§ **RECORD EXCERPTS**
====
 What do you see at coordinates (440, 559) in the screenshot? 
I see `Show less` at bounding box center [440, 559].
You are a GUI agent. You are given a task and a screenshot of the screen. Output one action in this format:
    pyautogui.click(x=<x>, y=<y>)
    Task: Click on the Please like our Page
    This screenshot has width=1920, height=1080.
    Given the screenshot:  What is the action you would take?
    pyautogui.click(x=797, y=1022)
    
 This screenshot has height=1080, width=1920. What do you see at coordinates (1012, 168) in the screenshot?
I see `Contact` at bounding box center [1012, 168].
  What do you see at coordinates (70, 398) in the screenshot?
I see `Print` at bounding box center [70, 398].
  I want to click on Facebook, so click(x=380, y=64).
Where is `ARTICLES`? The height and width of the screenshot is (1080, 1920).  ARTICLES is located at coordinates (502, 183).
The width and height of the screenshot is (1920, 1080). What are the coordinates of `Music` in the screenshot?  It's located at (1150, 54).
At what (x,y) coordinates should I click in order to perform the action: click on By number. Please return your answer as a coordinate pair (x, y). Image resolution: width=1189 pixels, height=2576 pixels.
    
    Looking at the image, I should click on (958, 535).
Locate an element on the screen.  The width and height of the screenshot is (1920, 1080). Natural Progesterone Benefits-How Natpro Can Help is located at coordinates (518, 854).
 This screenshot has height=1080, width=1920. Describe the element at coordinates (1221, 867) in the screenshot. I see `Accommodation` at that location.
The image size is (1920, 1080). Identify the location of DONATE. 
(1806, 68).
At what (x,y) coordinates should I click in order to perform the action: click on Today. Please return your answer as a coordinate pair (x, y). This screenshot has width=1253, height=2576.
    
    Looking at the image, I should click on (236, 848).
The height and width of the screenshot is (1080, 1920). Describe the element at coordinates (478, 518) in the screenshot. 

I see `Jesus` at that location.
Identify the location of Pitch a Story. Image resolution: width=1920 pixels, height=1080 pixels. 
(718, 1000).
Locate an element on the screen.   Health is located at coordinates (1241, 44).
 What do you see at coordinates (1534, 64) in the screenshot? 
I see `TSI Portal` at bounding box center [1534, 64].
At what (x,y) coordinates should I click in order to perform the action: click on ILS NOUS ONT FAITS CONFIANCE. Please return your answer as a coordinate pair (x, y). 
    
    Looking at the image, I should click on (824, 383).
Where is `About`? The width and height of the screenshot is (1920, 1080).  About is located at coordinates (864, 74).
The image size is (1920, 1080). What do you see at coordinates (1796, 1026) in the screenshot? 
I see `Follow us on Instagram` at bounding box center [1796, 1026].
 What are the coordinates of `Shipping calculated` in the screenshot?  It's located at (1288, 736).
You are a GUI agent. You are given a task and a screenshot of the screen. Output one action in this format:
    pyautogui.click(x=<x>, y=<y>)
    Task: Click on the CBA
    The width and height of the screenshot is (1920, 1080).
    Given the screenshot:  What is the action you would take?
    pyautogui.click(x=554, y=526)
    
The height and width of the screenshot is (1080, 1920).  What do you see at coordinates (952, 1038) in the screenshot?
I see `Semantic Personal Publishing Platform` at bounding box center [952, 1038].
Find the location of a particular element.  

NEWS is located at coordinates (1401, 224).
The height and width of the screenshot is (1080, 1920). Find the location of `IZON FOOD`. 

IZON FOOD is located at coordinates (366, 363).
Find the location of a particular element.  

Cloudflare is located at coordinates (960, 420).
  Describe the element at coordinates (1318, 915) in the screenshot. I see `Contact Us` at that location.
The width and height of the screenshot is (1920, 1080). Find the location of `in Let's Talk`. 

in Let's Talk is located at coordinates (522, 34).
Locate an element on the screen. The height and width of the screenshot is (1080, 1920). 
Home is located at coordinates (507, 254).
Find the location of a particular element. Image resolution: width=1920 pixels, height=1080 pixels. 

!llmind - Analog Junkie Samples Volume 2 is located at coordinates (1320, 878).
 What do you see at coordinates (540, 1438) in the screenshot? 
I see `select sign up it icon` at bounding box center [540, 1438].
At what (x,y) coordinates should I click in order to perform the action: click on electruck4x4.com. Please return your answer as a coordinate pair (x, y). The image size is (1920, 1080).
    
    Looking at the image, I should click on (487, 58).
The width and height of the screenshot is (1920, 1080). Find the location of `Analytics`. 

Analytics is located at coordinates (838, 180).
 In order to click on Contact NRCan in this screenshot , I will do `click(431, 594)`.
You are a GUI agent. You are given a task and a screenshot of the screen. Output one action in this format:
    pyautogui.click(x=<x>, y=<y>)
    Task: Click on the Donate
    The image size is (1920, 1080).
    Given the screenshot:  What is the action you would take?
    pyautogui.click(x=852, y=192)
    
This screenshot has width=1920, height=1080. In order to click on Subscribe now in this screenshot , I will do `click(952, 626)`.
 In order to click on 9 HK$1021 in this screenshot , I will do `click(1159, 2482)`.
====
§ **WHAT THE TASK REQUIRES**
Can you copy the entries from the line containing "Find the location of a particular element. Image" through the line containing "In order to click on Contact", replacing "screenshot" with "screen capture" and leaving everything else unchanged?

§ **TASK ANSWER**
Find the location of a particular element. Image resolution: width=1920 pixels, height=1080 pixels. 

!llmind - Analog Junkie Samples Volume 2 is located at coordinates (1320, 878).
 What do you see at coordinates (540, 1438) in the screen capture? 
I see `select sign up it icon` at bounding box center [540, 1438].
At what (x,y) coordinates should I click in order to perform the action: click on electruck4x4.com. Please return your answer as a coordinate pair (x, y). The image size is (1920, 1080).
    
    Looking at the image, I should click on (487, 58).
The width and height of the screen capture is (1920, 1080). Find the location of `Analytics`. 

Analytics is located at coordinates (838, 180).
 In order to click on Contact NRCan in this screen capture , I will do `click(431, 594)`.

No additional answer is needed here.